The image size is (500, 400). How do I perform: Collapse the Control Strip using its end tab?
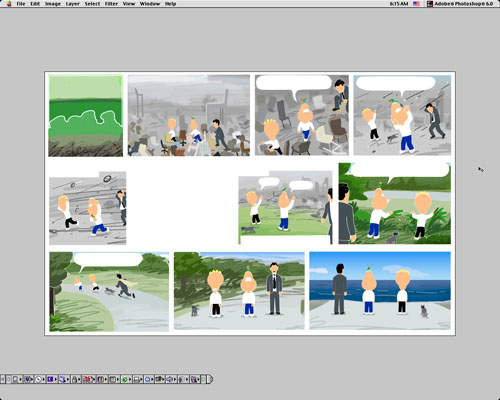click(210, 379)
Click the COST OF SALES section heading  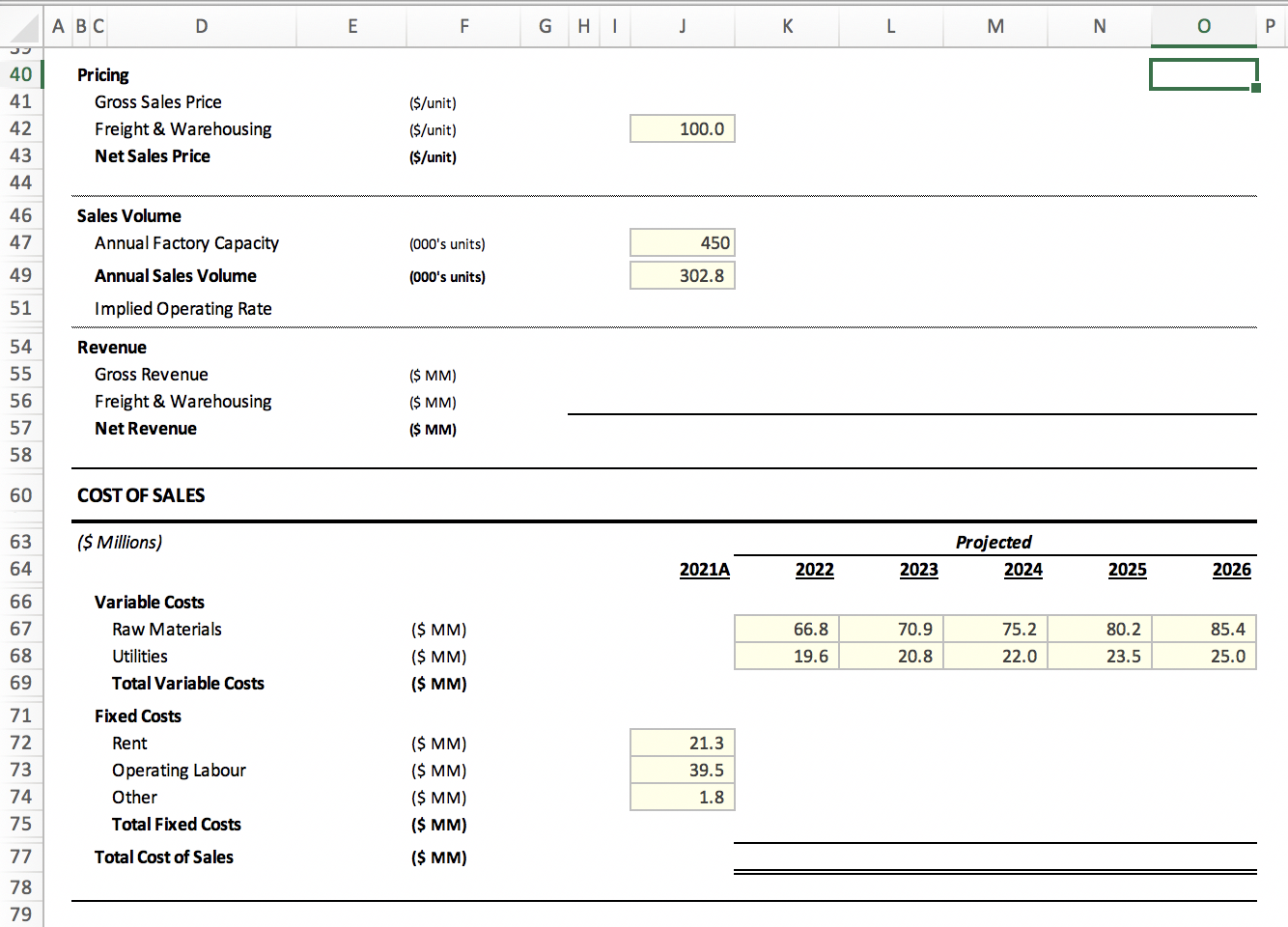tap(140, 494)
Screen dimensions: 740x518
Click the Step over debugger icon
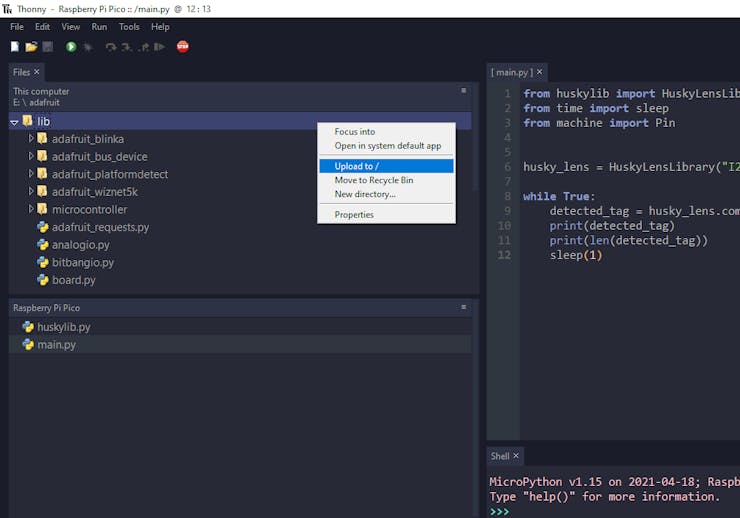click(x=110, y=47)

### EXERCISE GOAL:
Copy exactly, and copy only, the lines from the one bearing "Screen dimensions: 740x518" through the closing line of the material, with both ends kept and pictures removed.

### TASK OUTPUT:
Screen dimensions: 740x518
Click the Step over debugger icon
click(x=110, y=47)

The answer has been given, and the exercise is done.